Assignment: Report the count of lines in the listing below that include the string "agent", with no other text.

##### Data listing

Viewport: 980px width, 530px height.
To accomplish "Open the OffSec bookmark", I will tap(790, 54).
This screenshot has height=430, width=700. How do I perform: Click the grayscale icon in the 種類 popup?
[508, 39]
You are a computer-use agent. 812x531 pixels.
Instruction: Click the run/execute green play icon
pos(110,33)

##########
##### Data listing

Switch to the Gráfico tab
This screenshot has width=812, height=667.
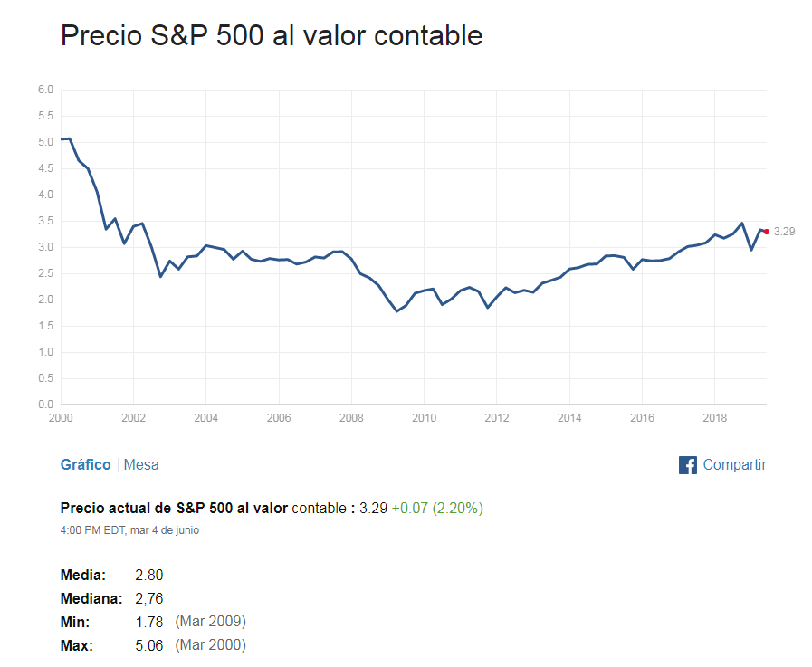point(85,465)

##########
##### Data listing

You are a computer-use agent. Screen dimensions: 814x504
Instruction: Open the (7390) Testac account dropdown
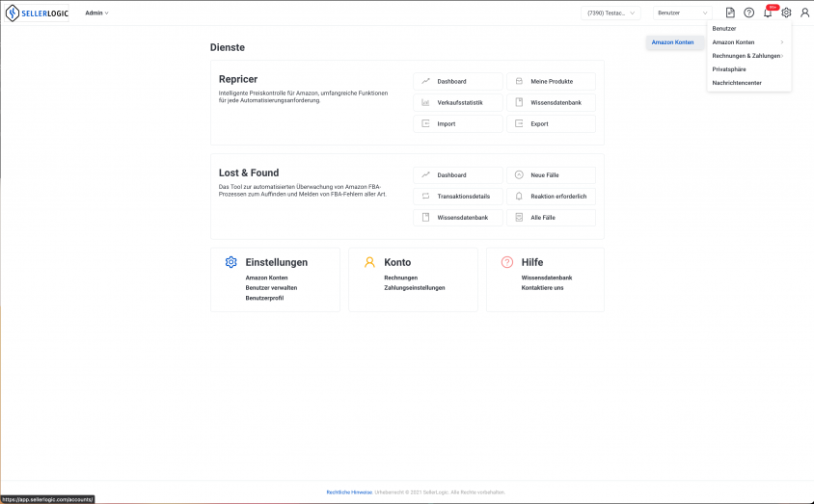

##########

Task result: 2